Henri Marie Bruno Joseph Léon, Baron Kervyn De Lettenhove (sometimes styled Henry instead) (1856-1928) was a Belgian lawyer and amateur architect and art historian.

Life
He was born in 1856 to Baron Joseph Kervyn de Lettenhove, historian and politician.

Works

Architecture
Castle Tudor, in Sint-Andries, near Bruges, built in 1904-06 for Stanislas van Outryve d’Ydewalle 
Concept for the World War I memorial in the Sint-Lodewijkscollege in Brugge

Books and articles
1907: La toison d'or : notes sur l'institution et l'histoire de l'ordre, depuis l'année 1429 jusqu'à l'année 1559 (edited)
1908: Les chefs-d'oeuvre d'art ancien à l'Exposition de la Toison d'or à Bruges en 1907 (with others)
1912: L'exposition de la miniature (introduction)
1917: La guerre et les oeuvres d'art en Belgique : 1914-1916

Organisations
He presided over multiple exhibitions in Bruges, including:
1902: Exposition des primitifs flamands à Bruges
1908: Bruges - ses peintres

He was also involved with other exhibitions, like the 1907 exhibition of the Golden Fleece in Bruges, a 1910 exhibition in Brussels of 17th century Belgian painting, and a 1912 exhibition on miniature painting.

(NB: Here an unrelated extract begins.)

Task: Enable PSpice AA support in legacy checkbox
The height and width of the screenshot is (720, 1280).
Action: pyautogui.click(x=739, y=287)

He was one of the founding members of the "Museum van de Nijverheidskunst" in het Huis de Roode Steen in Bruges, founded in 1908 but only opened to the public in 1911. He was also one of the driving forces behind the Groeningemuseum, but due to the many delays, including the first World War, it only opened after his death.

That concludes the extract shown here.